Work task: Give again, word for word, every line in the entries below from the line with "Launch Sticky Notes (便笺) icon" up to and including the line with "You are a computer-use agent. Screen", and no other line.

Pixel coordinate grounding data:
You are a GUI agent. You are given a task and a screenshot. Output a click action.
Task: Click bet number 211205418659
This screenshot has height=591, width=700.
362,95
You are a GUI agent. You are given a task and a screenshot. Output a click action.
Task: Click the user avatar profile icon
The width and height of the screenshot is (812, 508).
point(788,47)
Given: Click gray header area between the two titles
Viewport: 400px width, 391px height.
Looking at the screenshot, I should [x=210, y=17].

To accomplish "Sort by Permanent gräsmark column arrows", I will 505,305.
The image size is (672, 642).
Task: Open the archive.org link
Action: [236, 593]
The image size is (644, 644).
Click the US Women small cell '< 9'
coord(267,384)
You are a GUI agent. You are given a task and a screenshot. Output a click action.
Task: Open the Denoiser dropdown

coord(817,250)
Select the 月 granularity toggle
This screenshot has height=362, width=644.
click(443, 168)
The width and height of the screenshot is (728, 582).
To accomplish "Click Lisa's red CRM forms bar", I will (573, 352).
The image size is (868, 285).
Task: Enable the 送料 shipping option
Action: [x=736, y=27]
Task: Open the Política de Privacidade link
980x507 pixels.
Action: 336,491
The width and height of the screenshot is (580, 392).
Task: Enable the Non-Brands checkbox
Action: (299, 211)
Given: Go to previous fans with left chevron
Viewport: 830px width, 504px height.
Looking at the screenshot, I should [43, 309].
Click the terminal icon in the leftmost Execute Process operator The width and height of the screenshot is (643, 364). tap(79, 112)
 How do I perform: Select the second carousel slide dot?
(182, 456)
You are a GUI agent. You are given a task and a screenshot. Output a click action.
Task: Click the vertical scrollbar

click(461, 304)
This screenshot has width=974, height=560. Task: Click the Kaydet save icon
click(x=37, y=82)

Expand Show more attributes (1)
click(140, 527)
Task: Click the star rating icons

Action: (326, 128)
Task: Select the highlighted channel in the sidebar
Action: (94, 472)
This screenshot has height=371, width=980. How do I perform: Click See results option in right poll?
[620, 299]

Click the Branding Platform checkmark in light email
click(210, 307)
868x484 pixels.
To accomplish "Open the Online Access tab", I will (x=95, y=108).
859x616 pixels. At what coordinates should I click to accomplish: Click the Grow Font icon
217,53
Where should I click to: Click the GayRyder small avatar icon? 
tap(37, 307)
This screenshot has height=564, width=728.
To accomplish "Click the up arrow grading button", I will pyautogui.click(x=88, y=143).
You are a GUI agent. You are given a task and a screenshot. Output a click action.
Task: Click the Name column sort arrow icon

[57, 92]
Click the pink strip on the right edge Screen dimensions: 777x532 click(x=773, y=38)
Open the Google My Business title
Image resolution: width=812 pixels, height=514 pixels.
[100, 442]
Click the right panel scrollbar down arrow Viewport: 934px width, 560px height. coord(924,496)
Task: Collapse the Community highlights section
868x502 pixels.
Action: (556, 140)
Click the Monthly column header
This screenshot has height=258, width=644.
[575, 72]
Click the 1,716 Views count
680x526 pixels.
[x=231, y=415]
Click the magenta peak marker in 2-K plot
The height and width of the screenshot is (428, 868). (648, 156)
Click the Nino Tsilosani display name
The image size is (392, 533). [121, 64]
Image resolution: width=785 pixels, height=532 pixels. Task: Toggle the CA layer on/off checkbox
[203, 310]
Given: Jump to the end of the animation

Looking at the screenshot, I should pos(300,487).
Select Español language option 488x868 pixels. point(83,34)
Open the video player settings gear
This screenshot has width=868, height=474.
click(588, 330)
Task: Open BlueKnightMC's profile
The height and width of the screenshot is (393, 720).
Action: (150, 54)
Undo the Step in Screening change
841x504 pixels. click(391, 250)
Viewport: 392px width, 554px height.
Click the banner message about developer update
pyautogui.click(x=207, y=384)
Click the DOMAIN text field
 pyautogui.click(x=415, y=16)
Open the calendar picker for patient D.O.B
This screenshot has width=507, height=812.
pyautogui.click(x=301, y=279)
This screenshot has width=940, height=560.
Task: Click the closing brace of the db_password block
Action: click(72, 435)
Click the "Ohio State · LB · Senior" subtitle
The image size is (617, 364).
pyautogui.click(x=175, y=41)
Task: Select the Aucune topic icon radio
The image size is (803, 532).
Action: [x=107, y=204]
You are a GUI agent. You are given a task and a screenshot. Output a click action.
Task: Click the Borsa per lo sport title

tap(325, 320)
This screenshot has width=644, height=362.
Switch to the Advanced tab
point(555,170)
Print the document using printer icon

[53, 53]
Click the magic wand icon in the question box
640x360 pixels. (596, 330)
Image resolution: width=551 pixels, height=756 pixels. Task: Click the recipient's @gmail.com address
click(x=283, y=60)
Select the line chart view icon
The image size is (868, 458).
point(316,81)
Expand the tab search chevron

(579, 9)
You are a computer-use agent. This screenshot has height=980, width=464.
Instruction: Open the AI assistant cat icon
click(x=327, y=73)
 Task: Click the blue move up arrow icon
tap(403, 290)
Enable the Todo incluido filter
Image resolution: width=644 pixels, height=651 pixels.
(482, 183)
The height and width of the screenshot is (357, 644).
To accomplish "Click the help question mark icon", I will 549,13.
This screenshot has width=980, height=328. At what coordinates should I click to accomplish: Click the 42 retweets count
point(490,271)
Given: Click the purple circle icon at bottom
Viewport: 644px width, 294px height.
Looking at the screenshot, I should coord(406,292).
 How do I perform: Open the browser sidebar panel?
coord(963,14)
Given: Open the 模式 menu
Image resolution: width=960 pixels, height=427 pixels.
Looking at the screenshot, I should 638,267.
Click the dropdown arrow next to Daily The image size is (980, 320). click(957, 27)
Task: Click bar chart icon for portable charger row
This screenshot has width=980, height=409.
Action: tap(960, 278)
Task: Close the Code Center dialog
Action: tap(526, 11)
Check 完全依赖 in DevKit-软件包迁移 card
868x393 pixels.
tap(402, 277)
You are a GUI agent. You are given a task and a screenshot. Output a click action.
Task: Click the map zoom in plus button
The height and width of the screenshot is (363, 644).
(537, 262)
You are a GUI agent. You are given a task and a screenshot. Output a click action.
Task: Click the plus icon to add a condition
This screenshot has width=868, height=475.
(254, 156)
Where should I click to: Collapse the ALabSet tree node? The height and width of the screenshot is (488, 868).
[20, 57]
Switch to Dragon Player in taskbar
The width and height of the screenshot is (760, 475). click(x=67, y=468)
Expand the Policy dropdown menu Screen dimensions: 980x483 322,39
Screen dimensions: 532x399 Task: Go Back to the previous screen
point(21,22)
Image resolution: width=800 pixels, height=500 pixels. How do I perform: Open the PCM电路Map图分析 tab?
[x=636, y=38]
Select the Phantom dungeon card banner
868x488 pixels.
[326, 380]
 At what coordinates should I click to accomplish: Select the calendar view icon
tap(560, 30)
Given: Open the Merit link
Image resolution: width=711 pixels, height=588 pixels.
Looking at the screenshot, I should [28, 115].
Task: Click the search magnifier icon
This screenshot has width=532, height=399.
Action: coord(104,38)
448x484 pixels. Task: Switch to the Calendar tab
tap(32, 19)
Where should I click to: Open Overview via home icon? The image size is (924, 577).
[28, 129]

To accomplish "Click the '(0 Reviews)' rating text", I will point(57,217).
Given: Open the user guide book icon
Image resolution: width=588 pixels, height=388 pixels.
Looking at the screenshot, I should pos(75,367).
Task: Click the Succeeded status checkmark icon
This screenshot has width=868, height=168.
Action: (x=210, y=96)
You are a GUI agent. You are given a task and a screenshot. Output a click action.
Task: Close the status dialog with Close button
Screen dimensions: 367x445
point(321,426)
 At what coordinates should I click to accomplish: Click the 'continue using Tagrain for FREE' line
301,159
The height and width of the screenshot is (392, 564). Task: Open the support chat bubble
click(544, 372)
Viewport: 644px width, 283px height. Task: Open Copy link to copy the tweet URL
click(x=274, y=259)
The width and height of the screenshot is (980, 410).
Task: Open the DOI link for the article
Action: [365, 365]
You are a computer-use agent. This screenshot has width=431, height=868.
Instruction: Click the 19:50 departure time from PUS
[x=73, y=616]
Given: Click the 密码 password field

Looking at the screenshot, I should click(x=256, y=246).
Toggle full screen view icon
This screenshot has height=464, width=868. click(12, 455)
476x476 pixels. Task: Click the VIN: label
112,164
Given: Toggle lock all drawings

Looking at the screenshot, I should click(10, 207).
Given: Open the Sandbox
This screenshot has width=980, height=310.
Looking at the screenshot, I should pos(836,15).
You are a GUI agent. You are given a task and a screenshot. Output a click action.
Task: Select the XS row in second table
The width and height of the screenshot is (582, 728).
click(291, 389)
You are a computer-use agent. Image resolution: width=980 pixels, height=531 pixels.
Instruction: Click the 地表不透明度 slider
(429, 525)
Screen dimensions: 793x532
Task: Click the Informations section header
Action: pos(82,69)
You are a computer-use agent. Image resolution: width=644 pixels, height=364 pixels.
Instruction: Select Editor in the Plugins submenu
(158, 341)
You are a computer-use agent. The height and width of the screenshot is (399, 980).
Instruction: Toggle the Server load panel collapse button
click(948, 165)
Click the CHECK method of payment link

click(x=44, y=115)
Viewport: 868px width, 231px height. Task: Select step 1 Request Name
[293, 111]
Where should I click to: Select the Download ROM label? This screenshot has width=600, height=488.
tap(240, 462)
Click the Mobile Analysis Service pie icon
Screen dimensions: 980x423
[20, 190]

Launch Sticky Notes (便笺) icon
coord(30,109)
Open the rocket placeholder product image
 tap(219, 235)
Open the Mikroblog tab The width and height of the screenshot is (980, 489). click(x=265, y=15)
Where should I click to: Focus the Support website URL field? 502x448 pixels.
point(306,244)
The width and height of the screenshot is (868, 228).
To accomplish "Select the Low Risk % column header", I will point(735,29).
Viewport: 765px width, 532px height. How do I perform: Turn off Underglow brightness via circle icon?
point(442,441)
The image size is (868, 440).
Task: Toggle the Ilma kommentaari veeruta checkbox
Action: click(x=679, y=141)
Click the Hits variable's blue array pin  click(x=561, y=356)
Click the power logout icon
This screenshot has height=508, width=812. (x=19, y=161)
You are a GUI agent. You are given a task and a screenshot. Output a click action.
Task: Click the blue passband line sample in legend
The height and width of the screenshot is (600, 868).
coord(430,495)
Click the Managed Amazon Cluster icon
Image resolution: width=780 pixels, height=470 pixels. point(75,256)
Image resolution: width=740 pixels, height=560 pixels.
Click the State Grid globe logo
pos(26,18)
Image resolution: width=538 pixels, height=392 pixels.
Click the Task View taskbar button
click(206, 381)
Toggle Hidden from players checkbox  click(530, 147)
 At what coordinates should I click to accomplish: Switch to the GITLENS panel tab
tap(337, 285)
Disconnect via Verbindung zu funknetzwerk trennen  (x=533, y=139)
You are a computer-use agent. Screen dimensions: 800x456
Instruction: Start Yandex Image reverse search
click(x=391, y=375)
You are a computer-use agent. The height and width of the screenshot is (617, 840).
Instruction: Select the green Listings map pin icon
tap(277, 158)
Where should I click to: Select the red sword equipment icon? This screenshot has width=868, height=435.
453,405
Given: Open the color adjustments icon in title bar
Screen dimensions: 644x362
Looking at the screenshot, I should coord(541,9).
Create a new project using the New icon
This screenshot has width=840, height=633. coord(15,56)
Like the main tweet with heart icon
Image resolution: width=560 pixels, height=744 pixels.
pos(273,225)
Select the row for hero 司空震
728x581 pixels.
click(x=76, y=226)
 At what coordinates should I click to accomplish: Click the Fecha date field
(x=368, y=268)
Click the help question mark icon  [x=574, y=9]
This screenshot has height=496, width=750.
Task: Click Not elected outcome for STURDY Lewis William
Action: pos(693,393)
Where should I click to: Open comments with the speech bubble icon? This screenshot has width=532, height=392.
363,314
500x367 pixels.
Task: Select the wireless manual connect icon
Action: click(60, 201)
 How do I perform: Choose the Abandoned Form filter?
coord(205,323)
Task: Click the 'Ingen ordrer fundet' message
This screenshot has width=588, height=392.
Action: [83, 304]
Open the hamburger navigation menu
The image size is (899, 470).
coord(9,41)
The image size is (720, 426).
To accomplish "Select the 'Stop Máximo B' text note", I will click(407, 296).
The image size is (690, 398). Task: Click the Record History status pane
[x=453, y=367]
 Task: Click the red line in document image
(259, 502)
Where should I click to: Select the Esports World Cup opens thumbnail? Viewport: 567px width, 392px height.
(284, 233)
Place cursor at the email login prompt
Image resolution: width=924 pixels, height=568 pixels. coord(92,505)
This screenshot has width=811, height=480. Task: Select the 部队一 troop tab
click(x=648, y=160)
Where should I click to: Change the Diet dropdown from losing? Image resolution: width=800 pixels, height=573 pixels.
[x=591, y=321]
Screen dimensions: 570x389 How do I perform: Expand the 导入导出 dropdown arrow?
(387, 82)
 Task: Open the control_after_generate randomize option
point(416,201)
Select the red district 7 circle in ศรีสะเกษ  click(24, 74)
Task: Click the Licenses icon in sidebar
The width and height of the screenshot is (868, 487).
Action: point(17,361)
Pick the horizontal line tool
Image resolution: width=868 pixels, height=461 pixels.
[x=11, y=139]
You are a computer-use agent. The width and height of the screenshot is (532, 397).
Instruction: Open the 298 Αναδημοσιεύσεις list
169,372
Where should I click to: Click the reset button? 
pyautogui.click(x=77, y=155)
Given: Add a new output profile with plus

Answer box:
Launch Sticky Notes (便笺) icon
coord(30,109)
Open the rocket placeholder product image
 tap(219, 235)
Open the Mikroblog tab The width and height of the screenshot is (980, 489). click(x=265, y=15)
Where should I click to: Focus the Support website URL field? 502x448 pixels.
point(306,244)
The width and height of the screenshot is (868, 228).
To accomplish "Select the Low Risk % column header", I will point(735,29).
Viewport: 765px width, 532px height. How do I perform: Turn off Underglow brightness via circle icon?
point(442,441)
The image size is (868, 440).
Task: Toggle the Ilma kommentaari veeruta checkbox
Action: click(x=679, y=141)
Click the Hits variable's blue array pin  click(x=561, y=356)
Click the power logout icon
This screenshot has height=508, width=812. (x=19, y=161)
You are a GUI agent. You are given a task and a screenshot. Output a click action.
Task: Click the blue passband line sample in legend
The height and width of the screenshot is (600, 868).
coord(430,495)
Click the Managed Amazon Cluster icon
Image resolution: width=780 pixels, height=470 pixels. point(75,256)
Image resolution: width=740 pixels, height=560 pixels.
Click the State Grid globe logo
pos(26,18)
Image resolution: width=538 pixels, height=392 pixels.
Click the Task View taskbar button
click(206, 381)
Toggle Hidden from players checkbox  click(530, 147)
 At what coordinates should I click to accomplish: Switch to the GITLENS panel tab
tap(337, 285)
Disconnect via Verbindung zu funknetzwerk trennen  (x=533, y=139)
You are a computer-use agent. Screen dimensions: 800x456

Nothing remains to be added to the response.